• TEXT BLOCK:
━━━━━━

Look at My Bloomers!!

Did that get your attention? But seriously folks, isn't June the best month for flowers? With the glorious heat we had on Saturday combined with the rain on Sunday, my gardens have filled in and started to burst, so with no further ado, come look at my "bloomers".

Let's start with the closest thing to heaven on earth: white peonies. I literally sink my nose in them and breath deeply. I also love how the petals are baby-skin soft.


My oriental poppies are almost all done, some of their petals hanging on by sheer determination. I love the shocking pop of colour they provide, but when they start to fade, they have all the charm of a mangy dying thistle so I usually cut them as far back as possible.



In addition to purple irises which I have already shown in an earlier post, I also have some pale yellow irises. I enjoy their large size and the combination of purple and yellow is lovely.

I am not very good at growing clematis so it always warms my heart when this Nelly Moser blooms in  a relatively neglected corner. The booms are quite large and a lovely blend of pale and medium pink.



I saw great healthy clumps of this plant at a magnificent garden  called Lark whistle on the Bruce Peninsula in Ontario. Its more common name is spiderwort. It has lovely round petals of various shades of purple, and leaves that are quite like a day lily's.


Purple Salvia is a nice upright plant. It can also be a bit of pest if it is allowed to self seed.




I love this shrub. It is a wigelia (sorry, can't remember which kind specifically, bristol tuby? Little prince?)) When we  travelled through Prince Edward Island several years ago, I took note of how so many gardens or borders contained these beautiful flowering shrubs. I've  since planted a number of them around the property.


This Statue of Aristotle moves around from garden to garden. This year he is in an East - facing bed. The white plant beside him is a miracle in itself. It is a gas plant which seriously  did not bloom for the first  five years I even dug it up and moved it to a different location. Finally it started to bloom. It is not spectacular, but I still get excited when it does bloom. Beside it, you can see a very nice cranes bill called John son's blue which I have chopped pieces out of to plant in other locations. It does start to look stragglers when the blooms fade, so it gets  a severe haircut later in the summer.  (Husband's "project car" can be seen in the background... it is supposed to be tucked out of sight... grrr)

━━━━━━

• DATASET EXCERPTS:
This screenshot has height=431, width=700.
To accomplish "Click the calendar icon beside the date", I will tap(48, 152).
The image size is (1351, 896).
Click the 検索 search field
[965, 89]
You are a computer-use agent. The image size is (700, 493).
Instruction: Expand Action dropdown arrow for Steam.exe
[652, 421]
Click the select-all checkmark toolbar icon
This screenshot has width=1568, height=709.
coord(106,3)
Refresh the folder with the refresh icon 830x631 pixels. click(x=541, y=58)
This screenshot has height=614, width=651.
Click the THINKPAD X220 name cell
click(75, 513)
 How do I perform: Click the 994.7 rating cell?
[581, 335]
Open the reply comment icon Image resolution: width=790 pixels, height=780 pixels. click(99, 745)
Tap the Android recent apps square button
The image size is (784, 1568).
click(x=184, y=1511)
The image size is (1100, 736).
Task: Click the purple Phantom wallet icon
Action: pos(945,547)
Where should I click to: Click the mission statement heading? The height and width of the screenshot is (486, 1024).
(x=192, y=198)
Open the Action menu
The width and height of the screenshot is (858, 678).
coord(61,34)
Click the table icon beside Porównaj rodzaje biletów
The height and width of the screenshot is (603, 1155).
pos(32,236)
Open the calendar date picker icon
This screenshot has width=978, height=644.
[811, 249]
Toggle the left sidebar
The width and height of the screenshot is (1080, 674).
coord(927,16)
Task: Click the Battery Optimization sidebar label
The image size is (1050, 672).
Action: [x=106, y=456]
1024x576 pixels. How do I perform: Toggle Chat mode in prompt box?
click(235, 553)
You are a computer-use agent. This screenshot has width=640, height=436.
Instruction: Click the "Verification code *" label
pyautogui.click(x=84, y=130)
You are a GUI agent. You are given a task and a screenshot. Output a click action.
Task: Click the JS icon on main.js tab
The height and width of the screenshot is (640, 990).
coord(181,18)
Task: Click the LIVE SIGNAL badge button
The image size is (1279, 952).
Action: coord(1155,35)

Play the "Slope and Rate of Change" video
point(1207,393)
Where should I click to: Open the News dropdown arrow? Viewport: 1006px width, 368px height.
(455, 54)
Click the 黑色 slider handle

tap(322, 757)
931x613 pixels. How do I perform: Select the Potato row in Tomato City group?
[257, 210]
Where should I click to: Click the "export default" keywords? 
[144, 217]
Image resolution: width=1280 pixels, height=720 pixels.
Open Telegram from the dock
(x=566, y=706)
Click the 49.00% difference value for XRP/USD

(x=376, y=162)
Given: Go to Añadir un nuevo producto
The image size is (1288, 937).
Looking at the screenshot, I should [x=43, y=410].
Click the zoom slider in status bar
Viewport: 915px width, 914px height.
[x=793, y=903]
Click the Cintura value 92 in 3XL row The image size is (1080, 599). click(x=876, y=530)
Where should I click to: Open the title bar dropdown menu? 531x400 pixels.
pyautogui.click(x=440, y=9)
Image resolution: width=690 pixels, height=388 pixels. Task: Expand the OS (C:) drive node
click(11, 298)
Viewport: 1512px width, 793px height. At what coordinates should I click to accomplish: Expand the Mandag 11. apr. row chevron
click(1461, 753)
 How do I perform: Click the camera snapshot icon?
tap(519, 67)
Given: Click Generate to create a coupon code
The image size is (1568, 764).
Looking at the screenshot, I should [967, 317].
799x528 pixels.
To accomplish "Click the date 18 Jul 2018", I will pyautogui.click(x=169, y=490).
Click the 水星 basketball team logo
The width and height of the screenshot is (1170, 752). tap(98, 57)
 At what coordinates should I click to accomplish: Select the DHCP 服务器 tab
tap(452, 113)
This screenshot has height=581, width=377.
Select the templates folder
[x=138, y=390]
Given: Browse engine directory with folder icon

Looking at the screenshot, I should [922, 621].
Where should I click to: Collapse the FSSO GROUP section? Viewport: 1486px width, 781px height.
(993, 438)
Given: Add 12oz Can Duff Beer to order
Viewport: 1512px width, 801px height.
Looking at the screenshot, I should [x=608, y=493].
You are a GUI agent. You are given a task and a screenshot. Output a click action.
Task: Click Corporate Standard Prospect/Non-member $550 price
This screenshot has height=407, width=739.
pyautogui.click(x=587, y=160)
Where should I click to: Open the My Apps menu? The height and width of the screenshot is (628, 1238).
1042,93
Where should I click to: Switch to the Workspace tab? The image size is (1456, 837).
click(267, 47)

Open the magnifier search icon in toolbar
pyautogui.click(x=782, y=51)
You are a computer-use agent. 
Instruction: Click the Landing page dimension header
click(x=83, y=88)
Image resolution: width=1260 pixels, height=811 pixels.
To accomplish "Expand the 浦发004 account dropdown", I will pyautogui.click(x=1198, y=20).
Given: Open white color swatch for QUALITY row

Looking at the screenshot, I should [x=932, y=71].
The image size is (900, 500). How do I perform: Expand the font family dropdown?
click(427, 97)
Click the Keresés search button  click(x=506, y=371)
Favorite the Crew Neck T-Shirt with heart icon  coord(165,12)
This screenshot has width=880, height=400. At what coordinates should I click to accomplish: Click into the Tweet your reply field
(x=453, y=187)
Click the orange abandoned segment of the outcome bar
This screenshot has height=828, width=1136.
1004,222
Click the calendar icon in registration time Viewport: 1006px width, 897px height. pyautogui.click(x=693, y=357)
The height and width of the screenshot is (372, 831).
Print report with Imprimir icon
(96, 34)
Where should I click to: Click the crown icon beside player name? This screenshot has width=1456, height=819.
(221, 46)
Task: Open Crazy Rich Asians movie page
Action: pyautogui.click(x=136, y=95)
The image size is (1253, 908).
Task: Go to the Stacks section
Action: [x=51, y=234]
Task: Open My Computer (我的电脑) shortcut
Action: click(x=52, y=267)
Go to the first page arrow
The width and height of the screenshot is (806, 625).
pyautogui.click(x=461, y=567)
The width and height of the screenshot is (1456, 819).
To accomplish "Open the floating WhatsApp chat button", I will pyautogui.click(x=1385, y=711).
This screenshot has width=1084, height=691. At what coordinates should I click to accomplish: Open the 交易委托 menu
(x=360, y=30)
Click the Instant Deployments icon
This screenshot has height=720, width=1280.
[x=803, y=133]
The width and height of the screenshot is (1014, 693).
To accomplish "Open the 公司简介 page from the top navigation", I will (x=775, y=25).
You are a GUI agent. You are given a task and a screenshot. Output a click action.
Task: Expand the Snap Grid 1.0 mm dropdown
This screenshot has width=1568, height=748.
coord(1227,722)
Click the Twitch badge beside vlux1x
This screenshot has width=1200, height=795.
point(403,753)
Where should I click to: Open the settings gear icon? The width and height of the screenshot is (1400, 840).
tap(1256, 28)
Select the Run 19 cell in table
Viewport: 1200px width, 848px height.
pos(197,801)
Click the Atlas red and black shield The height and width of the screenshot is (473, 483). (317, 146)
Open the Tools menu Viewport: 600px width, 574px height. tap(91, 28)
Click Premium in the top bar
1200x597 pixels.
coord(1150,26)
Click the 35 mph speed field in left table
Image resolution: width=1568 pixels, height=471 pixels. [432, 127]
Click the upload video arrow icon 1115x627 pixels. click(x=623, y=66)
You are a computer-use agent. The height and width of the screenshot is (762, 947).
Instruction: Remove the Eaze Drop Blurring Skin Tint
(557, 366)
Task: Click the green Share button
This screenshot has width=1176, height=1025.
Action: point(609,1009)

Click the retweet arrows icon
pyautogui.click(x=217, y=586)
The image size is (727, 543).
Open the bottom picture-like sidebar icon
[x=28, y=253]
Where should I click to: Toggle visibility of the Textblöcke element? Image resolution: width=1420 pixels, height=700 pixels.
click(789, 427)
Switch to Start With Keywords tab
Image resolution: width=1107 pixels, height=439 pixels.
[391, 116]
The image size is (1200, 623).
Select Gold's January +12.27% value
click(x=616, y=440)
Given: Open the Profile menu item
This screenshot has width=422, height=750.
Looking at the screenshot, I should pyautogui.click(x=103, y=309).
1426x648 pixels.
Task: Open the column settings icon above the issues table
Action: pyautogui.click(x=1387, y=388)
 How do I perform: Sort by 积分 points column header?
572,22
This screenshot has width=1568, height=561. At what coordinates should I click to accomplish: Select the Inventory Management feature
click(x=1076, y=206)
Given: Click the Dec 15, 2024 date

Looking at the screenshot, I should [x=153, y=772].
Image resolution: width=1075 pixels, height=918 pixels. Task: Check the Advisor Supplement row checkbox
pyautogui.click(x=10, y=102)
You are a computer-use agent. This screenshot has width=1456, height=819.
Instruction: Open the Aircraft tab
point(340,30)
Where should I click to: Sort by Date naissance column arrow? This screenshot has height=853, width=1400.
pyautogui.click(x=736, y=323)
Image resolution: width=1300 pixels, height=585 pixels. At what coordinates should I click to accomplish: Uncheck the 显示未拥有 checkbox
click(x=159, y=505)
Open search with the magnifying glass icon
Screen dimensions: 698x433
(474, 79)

━━━━━━

• TASKS:
**1.** Translate this sentence from the garden post into Spanish: "Purple Salvia is a nice upright plant."
**2.** Quote the garden post between "Purple Salvia is" and "around the property.", inclusive.
Work from the garden post alone and set the listing aside.

• ANSWERS FOR THE TASKS:
**1.** La salvia morada es una bonita planta erguida.

**2.**
Purple Salvia is a nice upright plant. It can also be a bit of pest if it is allowed to self seed.




I love this shrub. It is a wigelia (sorry, can't remember which kind specifically, bristol tuby? Little prince?)) When we  travelled through Prince Edward Island several years ago, I took note of how so many gardens or borders contained these beautiful flowering shrubs. I've  since planted a number of them around the property.